**Selected text**
Flipping out at Rudin’s ‘One Thirty West 12’

Two unit owners aim for $1 million-plus profits weeks after closing on West Village condos

New York /
Aug.August 29, 2012 02:00 PM

The buyers waiting to purchase at ‘One Thirty West 12,’ Rudin Management’s sold-out West Village condominium conversion, may now have a chance to live at the coveted building – provided they can come up with additional funds.

At least two homeowners who bought sponsor units at the 12-story building, between Sixth and Seventh avenues, are selling those units just weeks after closing on the sales.

Formerly a 116-unit apartment building, One Thirty West 12 went on sale in November, with sales managed by Alexa Lambert and Sean Turner, both executive vice presidents at Stribling & Associates. The 42 condos sold out in July, and closings began that month. At the time, the developers still had 40 people ready to pony up deposits if deals fell apart, the New York Post reported.

But those waitlisted buyers could be in luck.

A three-bedroom on the sixth floor hit the market on Tuesday for just under $5 million, listed with Stribling’s Jeffrey Stockwell and Alan Shaker. A New York family paid almost $3.68 million for the apartment when the sale closed three weeks ago, Stockwell said. (The sale has not yet hit public records.) It is also available as a rental for $25,000 per month.

The family had planned to move downtown to accommodate a daughter switching schools, but when plans changed, the family decided to remain uptown, Stockwell said. Even factoring in closing costs, brokers fees and taxes, the family expects to make a profit on the deal, he said.

“They signed the contract for this a year ago, and the market for luxurious product has improved tremendously, and I think the building surpassed everyone’s expectations,” Stockwell said.

Another apartment in the building came on the market earlier this month.

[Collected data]
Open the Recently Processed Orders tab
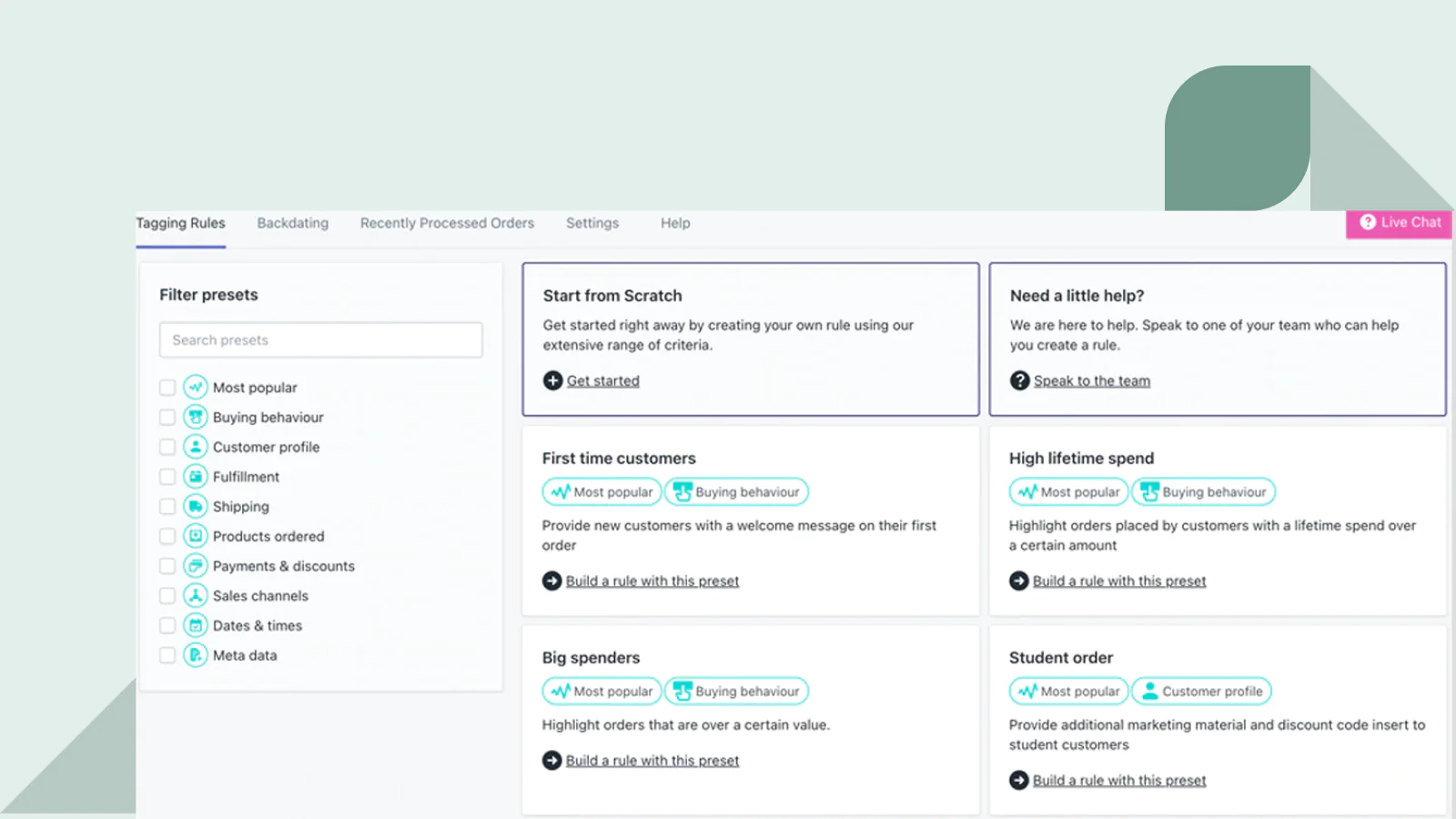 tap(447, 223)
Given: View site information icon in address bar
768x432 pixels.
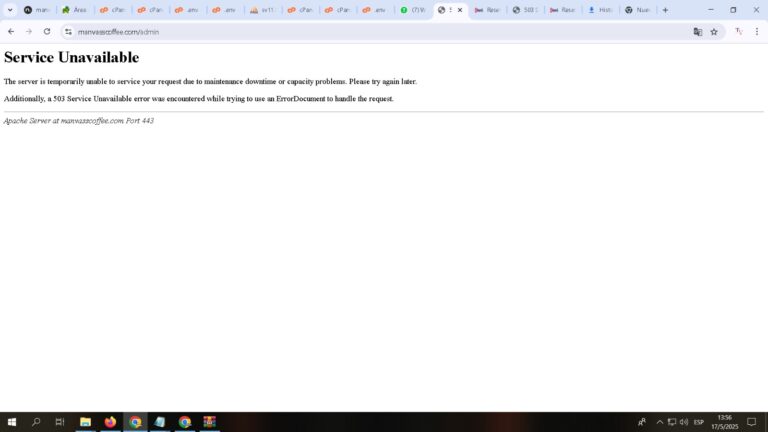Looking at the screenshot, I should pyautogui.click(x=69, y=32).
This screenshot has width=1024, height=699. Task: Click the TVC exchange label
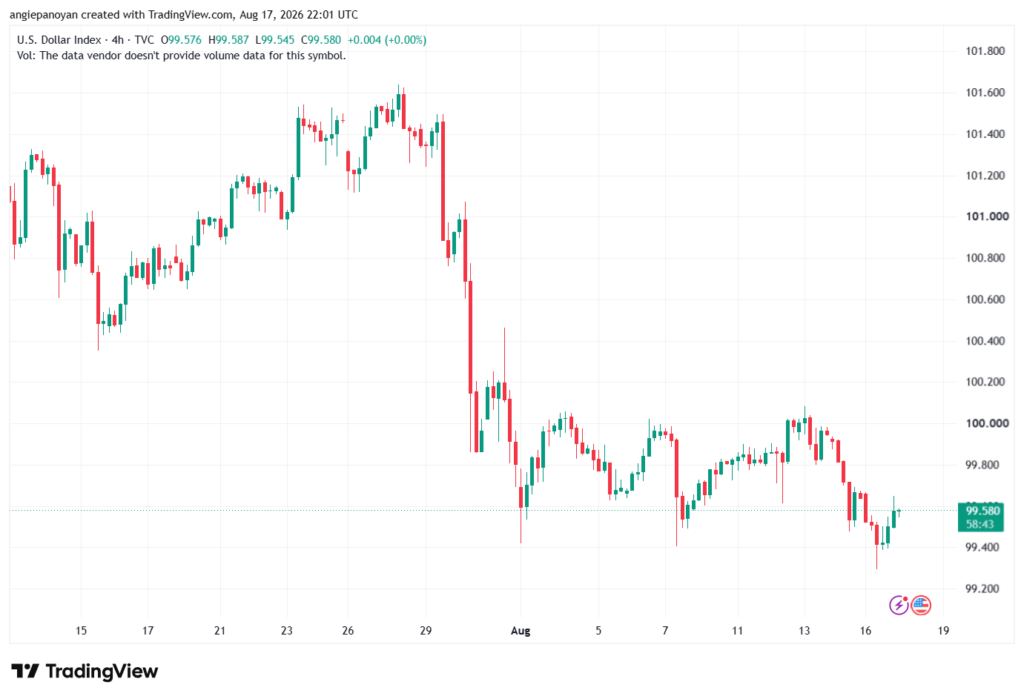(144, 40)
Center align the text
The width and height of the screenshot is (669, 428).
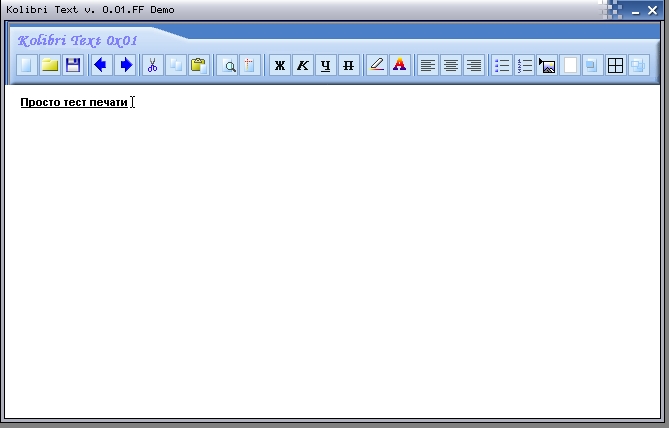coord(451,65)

**Work order 1**
Reproduce the passage of the condo article between "A three-bedroom on" and "earlier this month.", inclusive.
**Work order 2**
In the condo article, what monthly rent is asked for the sixth-floor three-bedroom?

**Answer area 1**
A three-bedroom on the sixth floor hit the market on Tuesday for just under $5 million, listed with Stribling’s Jeffrey Stockwell and Alan Shaker. A New York family paid almost $3.68 million for the apartment when the sale closed three weeks ago, Stockwell said. (The sale has not yet hit public records.) It is also available as a rental for $25,000 per month.

The family had planned to move downtown to accommodate a daughter switching schools, but when plans changed, the family decided to remain uptown, Stockwell said. Even factoring in closing costs, brokers fees and taxes, the family expects to make a profit on the deal, he said.

“They signed the contract for this a year ago, and the market for luxurious product has improved tremendously, and I think the building surpassed everyone’s expectations,” Stockwell said.

Another apartment in the building came on the market earlier this month.

**Answer area 2**
$25,000 per month.